We also were recently at the United State of Women Summit in Los Angeles conducting some live data analytics, learning and sharing live data about how women felt and behaved across various gaps that exist: the confidence gap, the wellbeing gap, and their relationship to money. One of the areas where we found the most disempowering behaviors and mindsets was that of being solution-focused —the ability to move past a challenging situation with a mind to solving the situation and moving forward, rather than mulling over it, and thinking about what they could have or should have done differently. These insights support findings that adult women tend to ruminate more than men, further confirming the importance of this topic.
The impact of rumination
People that tend to ruminate can experience many negative effects. Research from Susan Nolen-Hoeksema, Ph.D, a psychologist and professor at Yale University, found that “when people ruminate while they are in a depressed mood, they remember more negative things that happened to them in the past, they interpret situations in their current lives more negatively, and they are more hopeless about the future.” It can also increase binge-eating or binge-drinking in an effort to forget their ruminations.
Rumination has been found to be one of the similarities between anxiety and depression, and with anxiety and stress on the rise, it is also something that is impacting the workplace in several ways. In fact, findings published by PWC found that, “two in five employees say they have taken time off work or reduced their responsibilities due to their health, more than a third of the UK workforce is experiencing anxiety, depression, or stress, according to a survey of employees in junior and senior roles and 34 percent said they had a health and wellbeing problem.” It is also having very real impact to the bottom line, with depression costing employers “an estimated $44 billion each year in lost productivity and 12.5 million working days lost due to work-related stress, depression, or anxiety” in 2016-2017 alone.
For example, think about when you send an email and get a less than desirable response. Think about the time you spend thinking what you could have done, or should have done, over and over again. All these minutes take away from other more productive tasks. Because rather than using the reflective time to think about how you can implement learnings from the moment and then moving on to other matters, you are wondering about all the what if’s, coulda’s, woulda’s, and shoulda’s. It could very well be the way in which you wrote the email that evoked a certain response — after all, everyone responds to different communication styles.
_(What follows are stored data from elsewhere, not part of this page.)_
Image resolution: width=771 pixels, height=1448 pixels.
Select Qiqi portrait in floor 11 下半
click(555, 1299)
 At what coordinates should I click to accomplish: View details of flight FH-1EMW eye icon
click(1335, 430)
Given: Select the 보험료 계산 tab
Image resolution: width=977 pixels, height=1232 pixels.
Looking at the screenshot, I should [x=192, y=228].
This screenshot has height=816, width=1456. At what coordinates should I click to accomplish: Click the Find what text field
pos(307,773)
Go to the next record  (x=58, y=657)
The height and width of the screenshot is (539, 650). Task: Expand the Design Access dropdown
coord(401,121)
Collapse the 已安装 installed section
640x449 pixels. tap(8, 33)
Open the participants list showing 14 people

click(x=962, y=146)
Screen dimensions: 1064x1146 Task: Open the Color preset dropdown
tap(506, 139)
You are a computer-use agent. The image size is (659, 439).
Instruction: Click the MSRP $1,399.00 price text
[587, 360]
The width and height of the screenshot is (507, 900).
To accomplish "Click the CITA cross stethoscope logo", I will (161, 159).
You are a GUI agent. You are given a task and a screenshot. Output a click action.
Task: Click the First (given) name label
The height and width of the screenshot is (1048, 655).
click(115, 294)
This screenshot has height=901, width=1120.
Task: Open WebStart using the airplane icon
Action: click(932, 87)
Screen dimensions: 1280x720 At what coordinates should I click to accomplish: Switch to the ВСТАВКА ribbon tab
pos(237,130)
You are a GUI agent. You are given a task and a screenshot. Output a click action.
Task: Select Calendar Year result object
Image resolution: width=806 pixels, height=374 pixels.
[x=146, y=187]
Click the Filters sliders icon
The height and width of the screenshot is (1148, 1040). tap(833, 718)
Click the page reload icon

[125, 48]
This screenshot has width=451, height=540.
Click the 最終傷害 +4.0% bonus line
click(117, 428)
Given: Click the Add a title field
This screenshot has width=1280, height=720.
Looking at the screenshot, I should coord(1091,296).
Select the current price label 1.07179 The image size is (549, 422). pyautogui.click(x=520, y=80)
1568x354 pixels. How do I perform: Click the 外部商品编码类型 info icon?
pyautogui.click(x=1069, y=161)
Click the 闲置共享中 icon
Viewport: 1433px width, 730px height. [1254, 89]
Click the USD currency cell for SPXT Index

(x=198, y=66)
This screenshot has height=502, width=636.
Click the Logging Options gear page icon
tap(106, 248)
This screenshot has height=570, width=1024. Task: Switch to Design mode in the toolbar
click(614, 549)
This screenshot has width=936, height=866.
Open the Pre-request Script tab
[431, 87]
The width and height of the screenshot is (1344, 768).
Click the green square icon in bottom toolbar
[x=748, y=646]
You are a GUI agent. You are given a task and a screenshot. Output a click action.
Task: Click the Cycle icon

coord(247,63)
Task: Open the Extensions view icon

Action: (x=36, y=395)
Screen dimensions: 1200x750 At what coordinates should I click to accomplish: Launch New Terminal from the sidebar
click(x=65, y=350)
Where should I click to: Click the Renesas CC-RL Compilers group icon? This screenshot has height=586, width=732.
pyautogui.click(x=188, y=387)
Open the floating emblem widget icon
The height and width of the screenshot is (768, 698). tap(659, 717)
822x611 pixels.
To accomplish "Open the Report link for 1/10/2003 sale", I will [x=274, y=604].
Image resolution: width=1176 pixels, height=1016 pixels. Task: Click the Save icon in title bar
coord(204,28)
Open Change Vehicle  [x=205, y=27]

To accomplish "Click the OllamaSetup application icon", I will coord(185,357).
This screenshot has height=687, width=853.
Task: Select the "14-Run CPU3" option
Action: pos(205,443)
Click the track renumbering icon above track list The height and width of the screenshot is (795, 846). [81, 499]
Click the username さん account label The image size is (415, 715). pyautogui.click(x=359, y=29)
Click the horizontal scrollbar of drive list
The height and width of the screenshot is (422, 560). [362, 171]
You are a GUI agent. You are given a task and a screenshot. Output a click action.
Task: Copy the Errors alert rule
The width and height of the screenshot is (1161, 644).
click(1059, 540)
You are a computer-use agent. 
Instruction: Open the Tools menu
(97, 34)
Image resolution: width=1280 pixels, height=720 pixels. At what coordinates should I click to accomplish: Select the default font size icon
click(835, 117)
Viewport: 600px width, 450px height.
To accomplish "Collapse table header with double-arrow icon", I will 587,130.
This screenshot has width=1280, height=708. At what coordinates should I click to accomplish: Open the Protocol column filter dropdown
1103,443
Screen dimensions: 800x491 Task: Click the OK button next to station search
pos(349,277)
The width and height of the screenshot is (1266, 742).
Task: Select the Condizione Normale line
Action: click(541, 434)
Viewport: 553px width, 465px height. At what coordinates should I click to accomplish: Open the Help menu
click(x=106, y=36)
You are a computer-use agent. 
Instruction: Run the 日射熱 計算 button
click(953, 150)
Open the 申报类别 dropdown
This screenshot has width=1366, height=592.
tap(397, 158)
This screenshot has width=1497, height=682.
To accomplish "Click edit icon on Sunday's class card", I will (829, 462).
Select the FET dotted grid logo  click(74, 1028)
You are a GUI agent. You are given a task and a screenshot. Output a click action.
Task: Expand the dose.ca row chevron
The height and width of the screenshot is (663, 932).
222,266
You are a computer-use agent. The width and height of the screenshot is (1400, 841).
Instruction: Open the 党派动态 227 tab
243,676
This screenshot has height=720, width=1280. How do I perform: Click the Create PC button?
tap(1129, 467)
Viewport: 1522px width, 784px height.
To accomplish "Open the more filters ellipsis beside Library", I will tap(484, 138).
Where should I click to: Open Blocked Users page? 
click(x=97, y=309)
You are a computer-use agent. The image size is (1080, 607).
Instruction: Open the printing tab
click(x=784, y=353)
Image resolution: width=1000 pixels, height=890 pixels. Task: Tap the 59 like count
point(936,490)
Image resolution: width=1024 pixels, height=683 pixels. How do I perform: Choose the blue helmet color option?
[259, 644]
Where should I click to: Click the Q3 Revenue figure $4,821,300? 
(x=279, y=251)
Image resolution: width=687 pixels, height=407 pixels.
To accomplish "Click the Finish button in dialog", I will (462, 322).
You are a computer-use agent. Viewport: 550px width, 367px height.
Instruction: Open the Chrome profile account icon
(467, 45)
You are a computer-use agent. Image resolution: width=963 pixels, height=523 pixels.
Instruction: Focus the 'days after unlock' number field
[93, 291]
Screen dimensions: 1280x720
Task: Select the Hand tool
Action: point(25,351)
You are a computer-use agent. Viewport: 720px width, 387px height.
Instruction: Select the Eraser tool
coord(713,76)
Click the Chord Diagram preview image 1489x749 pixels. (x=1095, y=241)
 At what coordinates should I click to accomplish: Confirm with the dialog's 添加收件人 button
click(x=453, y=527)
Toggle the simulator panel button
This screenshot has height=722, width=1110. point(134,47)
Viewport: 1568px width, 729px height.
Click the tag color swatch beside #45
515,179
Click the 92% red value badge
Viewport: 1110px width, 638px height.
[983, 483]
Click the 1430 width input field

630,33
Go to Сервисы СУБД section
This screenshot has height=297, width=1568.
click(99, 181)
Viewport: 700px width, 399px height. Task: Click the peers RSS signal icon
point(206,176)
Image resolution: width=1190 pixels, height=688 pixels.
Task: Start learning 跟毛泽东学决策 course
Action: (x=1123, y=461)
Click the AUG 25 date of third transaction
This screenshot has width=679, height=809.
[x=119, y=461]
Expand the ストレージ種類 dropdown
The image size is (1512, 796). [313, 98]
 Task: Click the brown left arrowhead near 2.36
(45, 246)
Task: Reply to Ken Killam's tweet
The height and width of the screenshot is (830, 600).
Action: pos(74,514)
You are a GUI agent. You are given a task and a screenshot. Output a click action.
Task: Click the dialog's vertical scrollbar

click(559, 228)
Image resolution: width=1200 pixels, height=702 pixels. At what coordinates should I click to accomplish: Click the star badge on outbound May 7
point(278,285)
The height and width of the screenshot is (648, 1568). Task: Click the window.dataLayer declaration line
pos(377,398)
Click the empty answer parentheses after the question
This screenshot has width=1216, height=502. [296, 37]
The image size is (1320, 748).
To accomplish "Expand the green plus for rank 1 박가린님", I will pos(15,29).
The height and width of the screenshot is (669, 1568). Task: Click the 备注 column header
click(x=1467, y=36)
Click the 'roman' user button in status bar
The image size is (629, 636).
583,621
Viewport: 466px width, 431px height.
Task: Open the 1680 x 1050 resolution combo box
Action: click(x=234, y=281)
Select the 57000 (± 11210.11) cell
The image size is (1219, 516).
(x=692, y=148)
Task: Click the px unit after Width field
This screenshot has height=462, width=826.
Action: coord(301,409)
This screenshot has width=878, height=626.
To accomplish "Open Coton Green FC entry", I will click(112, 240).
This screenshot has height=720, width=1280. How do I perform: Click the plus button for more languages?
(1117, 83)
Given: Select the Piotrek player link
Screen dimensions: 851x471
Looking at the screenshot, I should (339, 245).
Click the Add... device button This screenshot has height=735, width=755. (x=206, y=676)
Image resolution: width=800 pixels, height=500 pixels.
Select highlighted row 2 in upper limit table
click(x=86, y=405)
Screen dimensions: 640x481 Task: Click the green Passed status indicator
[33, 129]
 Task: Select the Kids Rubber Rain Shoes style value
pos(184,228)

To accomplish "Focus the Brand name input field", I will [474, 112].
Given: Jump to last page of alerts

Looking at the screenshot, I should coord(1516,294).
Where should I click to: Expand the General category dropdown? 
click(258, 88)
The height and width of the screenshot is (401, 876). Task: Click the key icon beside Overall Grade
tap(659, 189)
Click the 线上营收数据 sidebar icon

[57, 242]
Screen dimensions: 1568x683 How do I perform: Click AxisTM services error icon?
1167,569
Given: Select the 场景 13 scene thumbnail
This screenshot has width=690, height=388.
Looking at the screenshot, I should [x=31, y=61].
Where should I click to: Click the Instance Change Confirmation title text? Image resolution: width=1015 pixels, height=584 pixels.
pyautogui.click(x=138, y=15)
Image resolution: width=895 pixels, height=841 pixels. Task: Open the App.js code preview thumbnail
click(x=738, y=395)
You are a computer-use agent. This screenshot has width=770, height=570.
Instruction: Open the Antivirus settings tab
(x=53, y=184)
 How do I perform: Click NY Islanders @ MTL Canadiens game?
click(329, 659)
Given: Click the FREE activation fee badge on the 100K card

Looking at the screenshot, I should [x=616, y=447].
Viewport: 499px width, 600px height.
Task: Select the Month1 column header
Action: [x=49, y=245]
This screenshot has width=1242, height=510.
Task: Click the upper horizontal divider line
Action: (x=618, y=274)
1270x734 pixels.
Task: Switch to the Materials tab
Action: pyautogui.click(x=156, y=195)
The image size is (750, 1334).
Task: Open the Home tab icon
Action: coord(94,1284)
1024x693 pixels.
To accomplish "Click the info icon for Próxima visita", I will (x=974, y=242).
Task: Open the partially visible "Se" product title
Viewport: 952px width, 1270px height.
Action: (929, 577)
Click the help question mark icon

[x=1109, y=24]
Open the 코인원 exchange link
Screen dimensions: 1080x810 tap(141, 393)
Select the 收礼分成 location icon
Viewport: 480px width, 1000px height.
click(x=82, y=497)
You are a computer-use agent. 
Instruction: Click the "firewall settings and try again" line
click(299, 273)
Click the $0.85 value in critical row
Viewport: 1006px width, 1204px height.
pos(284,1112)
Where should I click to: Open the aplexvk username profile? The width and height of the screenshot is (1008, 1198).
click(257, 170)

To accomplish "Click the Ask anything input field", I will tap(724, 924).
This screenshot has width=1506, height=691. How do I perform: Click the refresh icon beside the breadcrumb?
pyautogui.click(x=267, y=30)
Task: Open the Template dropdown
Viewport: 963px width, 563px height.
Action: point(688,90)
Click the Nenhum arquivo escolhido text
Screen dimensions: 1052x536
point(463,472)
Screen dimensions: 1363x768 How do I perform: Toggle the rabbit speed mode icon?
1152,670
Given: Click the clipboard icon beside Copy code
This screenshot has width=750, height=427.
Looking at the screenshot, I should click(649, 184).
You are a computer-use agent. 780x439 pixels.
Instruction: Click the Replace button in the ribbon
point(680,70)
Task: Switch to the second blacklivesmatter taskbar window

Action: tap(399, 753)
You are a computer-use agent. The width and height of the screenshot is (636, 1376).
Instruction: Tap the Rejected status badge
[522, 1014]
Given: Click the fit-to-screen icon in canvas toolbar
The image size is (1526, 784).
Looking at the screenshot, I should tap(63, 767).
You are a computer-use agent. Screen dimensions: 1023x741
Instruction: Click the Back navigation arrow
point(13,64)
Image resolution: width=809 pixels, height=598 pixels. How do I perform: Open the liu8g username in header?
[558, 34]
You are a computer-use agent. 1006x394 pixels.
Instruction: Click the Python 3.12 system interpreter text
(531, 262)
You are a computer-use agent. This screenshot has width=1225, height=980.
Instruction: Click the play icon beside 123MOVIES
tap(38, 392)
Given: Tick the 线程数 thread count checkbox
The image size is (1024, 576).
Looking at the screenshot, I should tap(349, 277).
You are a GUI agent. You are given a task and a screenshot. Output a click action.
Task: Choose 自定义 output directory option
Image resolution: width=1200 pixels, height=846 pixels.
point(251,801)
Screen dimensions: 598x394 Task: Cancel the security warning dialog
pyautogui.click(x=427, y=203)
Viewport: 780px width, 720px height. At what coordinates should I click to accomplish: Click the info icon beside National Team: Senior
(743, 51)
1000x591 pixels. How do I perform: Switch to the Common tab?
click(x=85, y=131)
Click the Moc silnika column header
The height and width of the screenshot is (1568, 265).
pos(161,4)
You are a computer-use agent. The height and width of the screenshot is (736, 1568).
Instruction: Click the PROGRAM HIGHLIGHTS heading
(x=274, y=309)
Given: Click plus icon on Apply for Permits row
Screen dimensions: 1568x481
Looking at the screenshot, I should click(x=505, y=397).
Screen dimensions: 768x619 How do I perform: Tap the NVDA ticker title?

Another impact of having individuals that ruminate, is that of problem solving. Even when they have a great idea, people that ruminate may doubt their ideas, wonder if they are actually good, and may be stifled from telling others about them or acting on them. This can impact the free flow of ideas, which works against innovation. Given that about half of employees with depression are untreated, and that just $1 of investment for depression and anxiety leads to a return of $4 in better health and work performance, it is clear that we have a ways to go in this area.
Strategies for coping with rumination
There are a few tools and techniques that people can try to help them break through rumination. However, it is a good idea to remember that is not a one-time fix. As with anything to do with transforming mindsets and behaviors, it takes time to engage these new patterns of thought, so that they are a more automatic response. And of course, if you find that you are really cycling in these thoughts, unable to improve, then it is a good idea to consider if you need some professional help to guide and support you work through it.
If you find yourself thinking over and over again about a situation you can try:
- Finding a positive distraction. Something that makes you feel good and absorbs you. Something that you really enjoy, or energizes you, so that your mind is focused on that activity and you get swept away in that instead of your ruminations.
- Focusing on something bigger than yourself. Thinking about other problems and issues that people are experiencing, so that you bring context to your current situation. Even taking it one step further and spending some time helping others can help evoke more positive feelings.
- Challenging the validity of your negative thoughts. Rethinking your situation by looking at it from the perspective of what others’ intentions or needs might have been, how you may be interpreting events, and whether the thoughts you are having are truly accurate. This process of rethinking can work to adjust your emotional reaction.
The more you implement strategies to work against your ruminations, the more you will learn to leave negative, unwarranted worries behind. After all, thinking about the situation, processing it, learning from it, and moving on is a far happier and productive place to be.